Eliminating the blockstack would be nice (esp. if it's enough to get
frames small enough that they get allocated by PyMalloc) but this
seemed to be tricky too (or at least Armin, Samuele and I spent a
cuple of hours yakking about it on IRC and didn't come up with a clear
approach).  Dynamically allocating the blockstack would be simpler,
and might acheive a similar win.  (This is all from memory, I haven't
thought about specifics in a while).

> Also, does anybody know where all the time goes in a function call,
> anyway?

I did once...

> I assume that some of the pieces are:
>
> * tuple/dict allocation for arguments (but some of this is bypassed on
>   the fast branch for Python-to-Python calls, right?)

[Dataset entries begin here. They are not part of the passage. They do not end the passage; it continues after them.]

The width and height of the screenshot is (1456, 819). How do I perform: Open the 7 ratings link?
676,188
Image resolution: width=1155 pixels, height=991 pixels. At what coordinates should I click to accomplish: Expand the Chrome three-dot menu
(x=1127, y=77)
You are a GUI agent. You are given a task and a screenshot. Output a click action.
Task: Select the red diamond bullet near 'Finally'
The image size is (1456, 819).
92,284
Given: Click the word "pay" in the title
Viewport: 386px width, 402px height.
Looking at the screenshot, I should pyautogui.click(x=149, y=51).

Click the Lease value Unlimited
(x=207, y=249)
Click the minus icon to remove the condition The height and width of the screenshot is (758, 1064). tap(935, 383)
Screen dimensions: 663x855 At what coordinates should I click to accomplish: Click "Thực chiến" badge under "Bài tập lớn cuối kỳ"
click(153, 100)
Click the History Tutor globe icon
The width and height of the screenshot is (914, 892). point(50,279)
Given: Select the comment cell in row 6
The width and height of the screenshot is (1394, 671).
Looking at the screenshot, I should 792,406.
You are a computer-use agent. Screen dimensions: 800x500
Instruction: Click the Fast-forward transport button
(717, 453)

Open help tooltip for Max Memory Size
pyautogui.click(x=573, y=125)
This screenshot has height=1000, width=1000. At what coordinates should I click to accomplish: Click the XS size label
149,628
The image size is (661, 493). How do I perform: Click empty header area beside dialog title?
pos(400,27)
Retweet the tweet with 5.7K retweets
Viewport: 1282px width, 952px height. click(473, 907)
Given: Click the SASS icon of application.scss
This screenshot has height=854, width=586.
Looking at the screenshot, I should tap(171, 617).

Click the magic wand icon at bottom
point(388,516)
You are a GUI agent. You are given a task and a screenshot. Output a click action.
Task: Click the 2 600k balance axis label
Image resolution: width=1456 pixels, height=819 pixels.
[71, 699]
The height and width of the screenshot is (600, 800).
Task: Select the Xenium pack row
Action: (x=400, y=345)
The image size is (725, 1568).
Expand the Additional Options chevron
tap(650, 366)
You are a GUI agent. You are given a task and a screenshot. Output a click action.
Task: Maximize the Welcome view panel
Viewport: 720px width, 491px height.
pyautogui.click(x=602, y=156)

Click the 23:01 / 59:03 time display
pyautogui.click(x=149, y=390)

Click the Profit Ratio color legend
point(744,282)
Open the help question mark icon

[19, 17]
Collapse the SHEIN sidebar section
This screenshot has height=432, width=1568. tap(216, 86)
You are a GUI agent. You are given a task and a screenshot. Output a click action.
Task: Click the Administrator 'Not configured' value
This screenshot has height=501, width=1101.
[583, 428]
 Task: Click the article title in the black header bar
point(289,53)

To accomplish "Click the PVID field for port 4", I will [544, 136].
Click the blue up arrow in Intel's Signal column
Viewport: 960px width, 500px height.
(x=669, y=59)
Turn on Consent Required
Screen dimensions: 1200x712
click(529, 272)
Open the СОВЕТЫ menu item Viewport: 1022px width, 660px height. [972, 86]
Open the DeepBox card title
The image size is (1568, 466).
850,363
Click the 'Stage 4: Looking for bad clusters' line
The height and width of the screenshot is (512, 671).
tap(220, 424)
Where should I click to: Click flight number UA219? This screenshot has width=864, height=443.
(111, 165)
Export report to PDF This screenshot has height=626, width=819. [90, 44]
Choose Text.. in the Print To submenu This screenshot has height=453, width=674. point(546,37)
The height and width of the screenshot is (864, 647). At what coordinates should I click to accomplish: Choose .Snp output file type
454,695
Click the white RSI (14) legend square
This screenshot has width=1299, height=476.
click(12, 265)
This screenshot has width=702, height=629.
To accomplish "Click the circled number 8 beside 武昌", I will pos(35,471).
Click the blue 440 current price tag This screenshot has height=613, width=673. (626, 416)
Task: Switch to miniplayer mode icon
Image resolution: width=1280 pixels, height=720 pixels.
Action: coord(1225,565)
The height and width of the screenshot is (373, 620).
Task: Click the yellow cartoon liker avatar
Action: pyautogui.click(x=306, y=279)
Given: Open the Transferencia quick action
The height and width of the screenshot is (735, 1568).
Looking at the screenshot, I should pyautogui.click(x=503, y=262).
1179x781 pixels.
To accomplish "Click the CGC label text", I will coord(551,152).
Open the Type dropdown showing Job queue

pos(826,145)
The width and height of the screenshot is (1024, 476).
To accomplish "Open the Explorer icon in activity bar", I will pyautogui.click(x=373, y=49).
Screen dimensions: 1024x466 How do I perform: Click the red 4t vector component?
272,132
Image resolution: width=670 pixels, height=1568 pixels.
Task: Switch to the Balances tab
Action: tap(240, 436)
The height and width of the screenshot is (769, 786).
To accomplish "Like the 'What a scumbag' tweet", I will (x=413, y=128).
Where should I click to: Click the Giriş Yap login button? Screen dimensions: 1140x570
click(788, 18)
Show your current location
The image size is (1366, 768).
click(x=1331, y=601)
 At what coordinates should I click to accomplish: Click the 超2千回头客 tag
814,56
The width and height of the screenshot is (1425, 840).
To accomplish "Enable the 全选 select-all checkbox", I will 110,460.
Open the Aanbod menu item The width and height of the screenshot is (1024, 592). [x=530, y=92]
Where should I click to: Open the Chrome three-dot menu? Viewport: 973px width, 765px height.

All of it, in easy cases.  ISTR that the fast path could be a little
wider -- it bails when the called function has default arguments, but
I think this case could be handled easily enough.

> * frame allocation and setup (but Armin's patch was supposed to
>   eliminate most of this whenever a function isn't being used
>   re-entrantly)

Ah, you remember the wart :) I think even with the patch, frame setup
is a significant amount of work.  Why are frames so big?

> * argument "parsing" (check number of args, map kwargs to their
>   positions, etc.; but isn't some of this already fast-pathed for
>   Python-to-Python calls?)

Yes.  With some effort you could probably avoid a copy (and incref) of
the arguments from the callers to the callees stack area.  BFD.

> I suppose the fast branch fixes don't help special methods like
> __getitem__ et al, since those don't go through the fast branch, but I
> don't think those are the majority of function calls.

Indeed.  I suspect this fails the effort/benefit test, but I could be
wrong.

> And whatever happened to CALL_METHOD?

It didn't work as an optimization, as far as I remember.  I think the
patch is on SF somewhere.  Or is a branch in CVS?  Oh, it's patch
#709744.

> Do we need a tp_callmethod that takes an argument array, length, and
> keywords, so that we can skip instancemethod allocation in the
> common case of calling a method directly?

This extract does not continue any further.